Monday, February 6, 2017

Missing each other

"Mom, I don't want to go back to daddy tomorrow", Zoe cried as she was lying next to me in bed after our usual goodnight story. "I don't like to sleep in my own room, I'm so scared of monsters". I hugged her and said I understood. Five days earlier her dad had yanked the iPad out of her hand while she had been video chatting with me over breakfast, us just talking about her week and that we would see each other that evening, she eating her toast. We were both in a bit of shock, her crying and me asking to at least say goodbye to her. When I picked her up at school later that day, her teacher told me she had been sad and lying on the couch for about an hour in the morning, saying she missed her mom. The teacher had reminded Zoe that she also liked being with her dad, in the true Swedish equality way.
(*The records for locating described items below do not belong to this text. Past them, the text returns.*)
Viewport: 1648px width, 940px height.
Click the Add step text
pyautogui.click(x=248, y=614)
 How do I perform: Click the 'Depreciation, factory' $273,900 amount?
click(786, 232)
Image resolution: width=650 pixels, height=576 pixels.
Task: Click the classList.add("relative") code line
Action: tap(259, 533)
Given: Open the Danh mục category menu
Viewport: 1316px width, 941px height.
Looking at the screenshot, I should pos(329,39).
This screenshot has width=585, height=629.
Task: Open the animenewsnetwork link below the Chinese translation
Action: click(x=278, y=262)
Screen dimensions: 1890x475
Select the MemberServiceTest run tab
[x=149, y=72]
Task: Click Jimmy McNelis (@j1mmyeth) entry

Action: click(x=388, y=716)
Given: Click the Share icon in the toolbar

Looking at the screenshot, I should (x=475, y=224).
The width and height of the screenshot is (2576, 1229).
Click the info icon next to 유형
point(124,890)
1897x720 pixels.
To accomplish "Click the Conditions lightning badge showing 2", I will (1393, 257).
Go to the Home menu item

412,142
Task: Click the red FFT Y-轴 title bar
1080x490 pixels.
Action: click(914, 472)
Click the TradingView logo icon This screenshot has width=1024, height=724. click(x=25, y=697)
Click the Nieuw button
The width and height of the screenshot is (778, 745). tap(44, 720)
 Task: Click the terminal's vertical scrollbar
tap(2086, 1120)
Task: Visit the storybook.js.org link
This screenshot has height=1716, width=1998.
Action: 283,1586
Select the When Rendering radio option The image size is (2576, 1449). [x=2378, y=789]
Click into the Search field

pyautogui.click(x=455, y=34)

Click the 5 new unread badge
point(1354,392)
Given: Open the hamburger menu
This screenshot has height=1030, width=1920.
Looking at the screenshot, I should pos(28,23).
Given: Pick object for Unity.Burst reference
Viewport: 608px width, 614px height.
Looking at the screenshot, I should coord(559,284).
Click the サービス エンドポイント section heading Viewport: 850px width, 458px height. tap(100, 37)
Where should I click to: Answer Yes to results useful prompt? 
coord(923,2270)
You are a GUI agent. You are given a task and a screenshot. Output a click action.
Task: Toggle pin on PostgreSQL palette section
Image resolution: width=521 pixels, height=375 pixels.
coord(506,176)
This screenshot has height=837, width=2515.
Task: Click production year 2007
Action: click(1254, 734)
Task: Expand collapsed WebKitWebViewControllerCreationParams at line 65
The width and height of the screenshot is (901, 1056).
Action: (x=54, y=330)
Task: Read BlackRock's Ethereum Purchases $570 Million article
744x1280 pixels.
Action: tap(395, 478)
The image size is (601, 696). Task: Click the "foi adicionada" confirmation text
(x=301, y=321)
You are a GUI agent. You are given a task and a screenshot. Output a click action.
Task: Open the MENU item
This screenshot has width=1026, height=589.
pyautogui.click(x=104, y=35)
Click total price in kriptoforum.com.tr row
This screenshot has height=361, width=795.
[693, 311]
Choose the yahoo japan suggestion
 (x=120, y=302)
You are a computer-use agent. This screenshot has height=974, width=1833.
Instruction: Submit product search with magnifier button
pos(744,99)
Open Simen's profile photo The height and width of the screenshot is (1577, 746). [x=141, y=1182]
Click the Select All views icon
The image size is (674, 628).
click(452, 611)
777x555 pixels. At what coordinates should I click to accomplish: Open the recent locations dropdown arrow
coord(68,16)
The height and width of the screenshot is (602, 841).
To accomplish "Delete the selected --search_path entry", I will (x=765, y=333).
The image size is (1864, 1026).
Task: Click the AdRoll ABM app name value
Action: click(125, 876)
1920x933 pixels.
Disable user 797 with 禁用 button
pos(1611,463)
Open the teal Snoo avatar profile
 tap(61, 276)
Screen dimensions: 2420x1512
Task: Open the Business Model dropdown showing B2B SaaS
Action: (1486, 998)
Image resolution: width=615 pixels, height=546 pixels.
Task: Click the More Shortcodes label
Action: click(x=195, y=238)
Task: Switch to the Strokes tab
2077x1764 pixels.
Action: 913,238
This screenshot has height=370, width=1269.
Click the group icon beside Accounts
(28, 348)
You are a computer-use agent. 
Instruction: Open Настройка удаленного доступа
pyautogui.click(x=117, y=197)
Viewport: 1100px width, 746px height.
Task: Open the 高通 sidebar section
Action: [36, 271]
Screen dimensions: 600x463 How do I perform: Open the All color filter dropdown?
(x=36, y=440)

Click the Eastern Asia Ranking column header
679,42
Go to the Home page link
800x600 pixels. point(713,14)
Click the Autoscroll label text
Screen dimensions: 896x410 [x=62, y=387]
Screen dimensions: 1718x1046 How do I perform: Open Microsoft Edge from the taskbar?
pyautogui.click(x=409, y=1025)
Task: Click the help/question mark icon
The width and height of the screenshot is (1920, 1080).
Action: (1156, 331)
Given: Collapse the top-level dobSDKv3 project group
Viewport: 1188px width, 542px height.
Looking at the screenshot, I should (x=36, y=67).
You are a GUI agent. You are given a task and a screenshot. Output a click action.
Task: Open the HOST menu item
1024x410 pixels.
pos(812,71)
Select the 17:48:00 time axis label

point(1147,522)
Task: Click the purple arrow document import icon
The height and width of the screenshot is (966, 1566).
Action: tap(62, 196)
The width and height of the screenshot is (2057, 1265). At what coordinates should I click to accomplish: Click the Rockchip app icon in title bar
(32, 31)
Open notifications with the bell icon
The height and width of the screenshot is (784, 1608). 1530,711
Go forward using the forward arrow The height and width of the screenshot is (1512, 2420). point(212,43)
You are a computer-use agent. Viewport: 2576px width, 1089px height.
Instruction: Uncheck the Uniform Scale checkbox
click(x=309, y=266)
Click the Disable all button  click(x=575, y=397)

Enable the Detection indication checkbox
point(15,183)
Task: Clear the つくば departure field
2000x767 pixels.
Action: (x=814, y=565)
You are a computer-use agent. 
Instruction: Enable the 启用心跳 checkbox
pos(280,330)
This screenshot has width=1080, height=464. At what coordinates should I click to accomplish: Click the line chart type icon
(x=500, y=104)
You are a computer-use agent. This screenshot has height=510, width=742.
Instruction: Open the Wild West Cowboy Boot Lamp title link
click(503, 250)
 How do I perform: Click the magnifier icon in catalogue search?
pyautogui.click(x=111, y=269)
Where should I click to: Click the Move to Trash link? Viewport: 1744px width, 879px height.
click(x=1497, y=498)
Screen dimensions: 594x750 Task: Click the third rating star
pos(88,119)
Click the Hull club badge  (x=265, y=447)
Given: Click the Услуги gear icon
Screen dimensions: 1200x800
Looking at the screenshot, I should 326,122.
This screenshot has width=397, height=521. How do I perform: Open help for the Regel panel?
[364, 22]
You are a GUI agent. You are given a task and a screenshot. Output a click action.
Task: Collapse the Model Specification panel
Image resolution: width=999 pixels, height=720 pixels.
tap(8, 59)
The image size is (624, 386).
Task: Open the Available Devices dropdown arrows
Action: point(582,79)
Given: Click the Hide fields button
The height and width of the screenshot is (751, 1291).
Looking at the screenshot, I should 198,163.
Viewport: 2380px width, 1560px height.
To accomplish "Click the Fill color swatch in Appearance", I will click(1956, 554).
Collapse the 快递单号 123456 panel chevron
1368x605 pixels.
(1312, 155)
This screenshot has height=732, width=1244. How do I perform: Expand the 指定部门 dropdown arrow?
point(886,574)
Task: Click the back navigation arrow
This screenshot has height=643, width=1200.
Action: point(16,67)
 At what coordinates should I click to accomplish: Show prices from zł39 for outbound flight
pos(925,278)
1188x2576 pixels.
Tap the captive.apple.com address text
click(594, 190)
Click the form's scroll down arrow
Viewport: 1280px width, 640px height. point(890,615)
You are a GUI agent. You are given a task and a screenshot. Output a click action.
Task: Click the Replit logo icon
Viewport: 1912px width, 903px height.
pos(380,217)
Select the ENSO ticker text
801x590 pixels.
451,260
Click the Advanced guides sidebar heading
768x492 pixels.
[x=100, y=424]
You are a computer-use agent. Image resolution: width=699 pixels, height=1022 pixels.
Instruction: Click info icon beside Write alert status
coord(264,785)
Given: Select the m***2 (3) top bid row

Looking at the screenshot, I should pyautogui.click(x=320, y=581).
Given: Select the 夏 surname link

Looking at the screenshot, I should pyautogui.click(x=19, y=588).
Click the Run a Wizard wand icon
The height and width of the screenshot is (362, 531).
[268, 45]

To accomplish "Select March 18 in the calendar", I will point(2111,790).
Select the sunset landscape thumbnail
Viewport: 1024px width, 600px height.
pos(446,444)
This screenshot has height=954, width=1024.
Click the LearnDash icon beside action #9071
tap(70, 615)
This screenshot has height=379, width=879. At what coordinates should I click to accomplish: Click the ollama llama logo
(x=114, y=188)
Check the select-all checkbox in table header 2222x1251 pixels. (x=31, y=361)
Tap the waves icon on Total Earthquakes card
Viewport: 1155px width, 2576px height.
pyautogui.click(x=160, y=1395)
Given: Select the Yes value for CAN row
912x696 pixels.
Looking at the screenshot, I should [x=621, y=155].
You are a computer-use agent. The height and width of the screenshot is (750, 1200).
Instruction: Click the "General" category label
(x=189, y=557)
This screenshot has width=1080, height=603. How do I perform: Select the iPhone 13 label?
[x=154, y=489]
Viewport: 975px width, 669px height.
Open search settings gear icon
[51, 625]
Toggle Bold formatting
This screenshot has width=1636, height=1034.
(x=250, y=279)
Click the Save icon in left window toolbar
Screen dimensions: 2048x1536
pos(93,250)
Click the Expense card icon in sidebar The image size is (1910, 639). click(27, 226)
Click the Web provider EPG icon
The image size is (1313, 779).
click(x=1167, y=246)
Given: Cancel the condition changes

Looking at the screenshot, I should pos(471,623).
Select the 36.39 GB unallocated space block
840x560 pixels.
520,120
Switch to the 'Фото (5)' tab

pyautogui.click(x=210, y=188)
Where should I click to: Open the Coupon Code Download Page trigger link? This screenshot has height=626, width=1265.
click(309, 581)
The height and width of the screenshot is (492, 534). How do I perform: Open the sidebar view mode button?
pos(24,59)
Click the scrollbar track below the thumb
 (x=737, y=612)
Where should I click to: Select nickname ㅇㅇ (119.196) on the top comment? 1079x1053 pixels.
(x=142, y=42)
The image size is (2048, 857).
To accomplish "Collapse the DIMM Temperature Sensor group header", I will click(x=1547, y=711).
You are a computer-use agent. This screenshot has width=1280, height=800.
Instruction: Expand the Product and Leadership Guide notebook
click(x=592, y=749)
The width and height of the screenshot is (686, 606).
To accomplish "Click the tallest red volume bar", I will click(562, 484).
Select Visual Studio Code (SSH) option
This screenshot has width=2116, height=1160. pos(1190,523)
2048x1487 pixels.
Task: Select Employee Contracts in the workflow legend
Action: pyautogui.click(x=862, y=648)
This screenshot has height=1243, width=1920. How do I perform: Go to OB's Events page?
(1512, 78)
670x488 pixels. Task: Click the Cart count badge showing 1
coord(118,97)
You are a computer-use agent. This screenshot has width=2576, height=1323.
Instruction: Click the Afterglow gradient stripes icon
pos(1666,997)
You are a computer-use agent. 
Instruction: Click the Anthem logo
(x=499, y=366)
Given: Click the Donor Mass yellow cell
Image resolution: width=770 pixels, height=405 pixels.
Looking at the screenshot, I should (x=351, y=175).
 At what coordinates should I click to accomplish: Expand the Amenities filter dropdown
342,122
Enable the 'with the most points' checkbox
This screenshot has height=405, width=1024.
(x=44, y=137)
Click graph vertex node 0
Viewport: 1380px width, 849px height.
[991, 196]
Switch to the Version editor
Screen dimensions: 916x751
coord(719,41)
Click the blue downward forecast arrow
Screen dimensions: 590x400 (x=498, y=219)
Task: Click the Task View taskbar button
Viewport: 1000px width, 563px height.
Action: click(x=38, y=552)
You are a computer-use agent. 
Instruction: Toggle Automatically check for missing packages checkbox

Here, the mother and father are exactly the same to a child, no matter the behavior or the parents, no matter the actual feelings of a child. And children need to be constantly reminded that there is something wrong with being closer to one parent, they are supposed to 'like' them equally.

I miss Zoe every minute I'm not with her, (like most moms), but I'm being torn apart when I know she is missing me too. I sometimes wish that we would have a normal life where a break apart is a comfortable diversity, a chance to so something different apart. Instead we stick to one another when we are together because it feels short and limited. We have a lot of fun though, every minute we are together.